* _Your objective_: Report every line of the records beneath this task that holds the string "vafrakökur".

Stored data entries
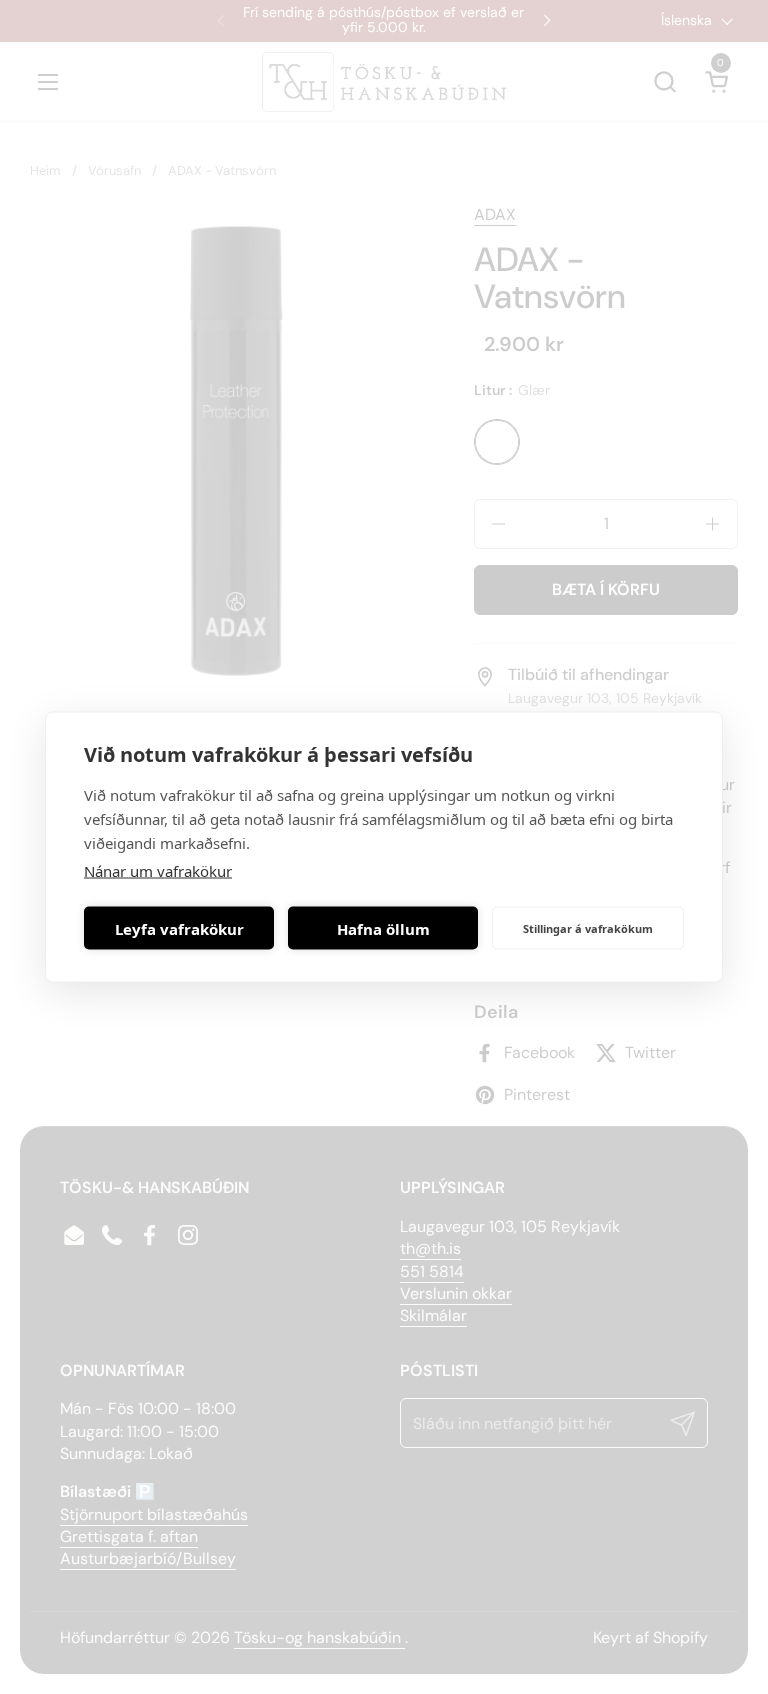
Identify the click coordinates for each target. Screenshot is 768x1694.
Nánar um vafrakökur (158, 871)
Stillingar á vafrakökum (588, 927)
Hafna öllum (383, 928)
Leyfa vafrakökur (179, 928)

* _Response below_:
Nánar um vafrakökur (158, 871)
Leyfa vafrakökur (179, 928)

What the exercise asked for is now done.